Nach einer der herrschenden Ansichten ist die Wahrnehmung von Verwaltungsaufgaben durch Soldatinnen und Soldaten grundsätzlich (außerhalb des Sonderfalls der Truppenverwaltung) unzulässig (Heun, in: Dreier, Art. 87b GG, Rn. 6; Pieroth, NVwZ 2011, S. 705 (708)). Andere Stimmen in der Literatur vertreten hingegen die Auffassung, dass Soldatinnen und Soldaten grundsätzlich auch auf Verwaltungsdienstposten verwendet werden können, entscheidend sei nicht der personale Status, sondern die jeweils bestehenden Aufgabenzuweisungen und die diesen entsprechenden Weisungsrechte. Soldatinnen und Soldaten könnten demnach auf Verwaltungsdienstposten eingesetzt werden, sie unterliegen dann allerdings fachlich allein zivilen Weisungsrechten ihrer Vorgesetzten, nicht aber militärischer Befehlsgewalt. (Depenheuer, in: Maunz/Dürig, Art. 87b GG, Rn. 30; Schmidt-Radefeldt, in: Epping/Hillgruber, Art. 87b GG, Rn. 9). Soldatinnen und Soldaten können auf einem Verwaltungsdienstposten also nur Weisungen, keine Befehle erteilt bekommen und, wenn sie selbst in einer Führungsposition sind, nur Weisungen erteilen und keine Befehle.

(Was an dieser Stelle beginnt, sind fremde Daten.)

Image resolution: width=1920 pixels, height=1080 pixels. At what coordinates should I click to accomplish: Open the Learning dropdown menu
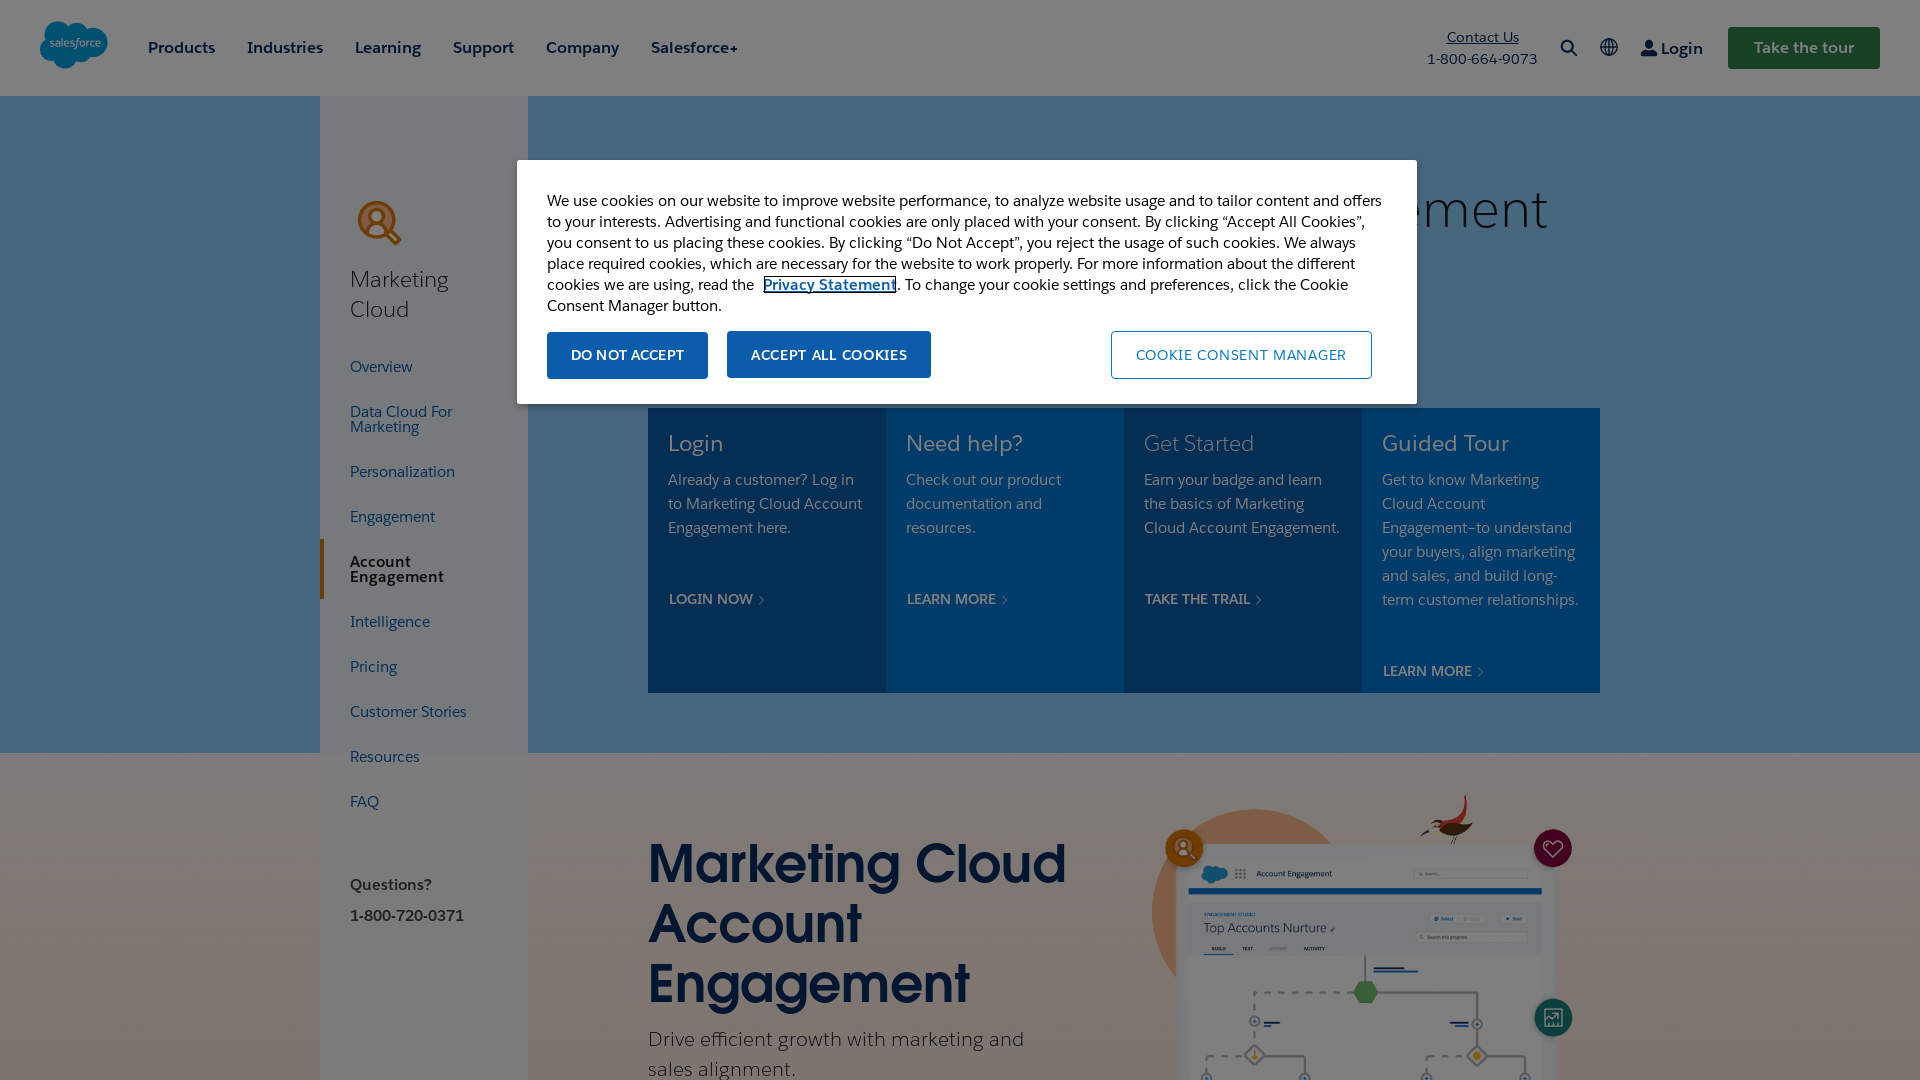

Rechtsprechung zu dieser Frage existiert vom Bundesverwaltungsgericht (BVerwG) und dem Bayrischen Verwaltungsgerichtshof (BayVGH). Laut der Entscheidung des BVerwG verstößt die Verwendung einer Soldatin bzw. eines Soldaten im Bundesnachrichtendienst (BND), und damit außerhalb der Streitkräfte, nicht gegen Art. 87a Abs. 1 Satz 2 GG. Allerdings ist der BND nicht Bestandteil der Bundeswehrverwaltung, worauf auch das BVerwG ausdrücklich hingewiesen hat, sodass durch die Entscheidung nicht geklärt ist, ob der Einsatz einer Soldatin bzw. eines Soldaten in der Bundeswehrverwaltung gegen Art. 87b Abs. 1 GG verstößt (vgl. BVerwG, Urt. v. 16.10.2008, Rs. 2 A 9/07). Der BayVGH hat wiederum entschieden, das Trennungsprinzip verlange keine organisatorisch-räumliche und statusrechtliche Trennung des Personals. Vielmehr könnten Soldatinnen und Soldaten und Zivilbeamte organisatorisch auch in gemischt zivil-militärischen Strukturen eingesetzt werden. Soldatinnen und Soldaten könnten daher auch auf Verwaltungsdienstposten verwendet werden, unterliegen dann aber fachlich allein zivilen Weisungsrechten ihrer Vorgesetzten, nicht aber gleichzeitig militärischer Befehlsgewalt (BayVGH, Urt. v. 05.08.2015 – 6 BV 14.2122).
Eines der Ziele für das BMVg muss es sein, existierende Stellen in der Verwaltung und der Truppe zu besetzen. Dazu braucht es eine verantwortungsbewusste Personalgewinnung, berufliche Perspektiven für die Angehörigen der Bundeswehr und Verlässlichkeit seitens des Dienstherrn. Wir setzen uns auch für eine praktizierte und weiterentwickelte Innere Führung und zeitgemäße, verbindliche politische Bildung in der Bundeswehr ein.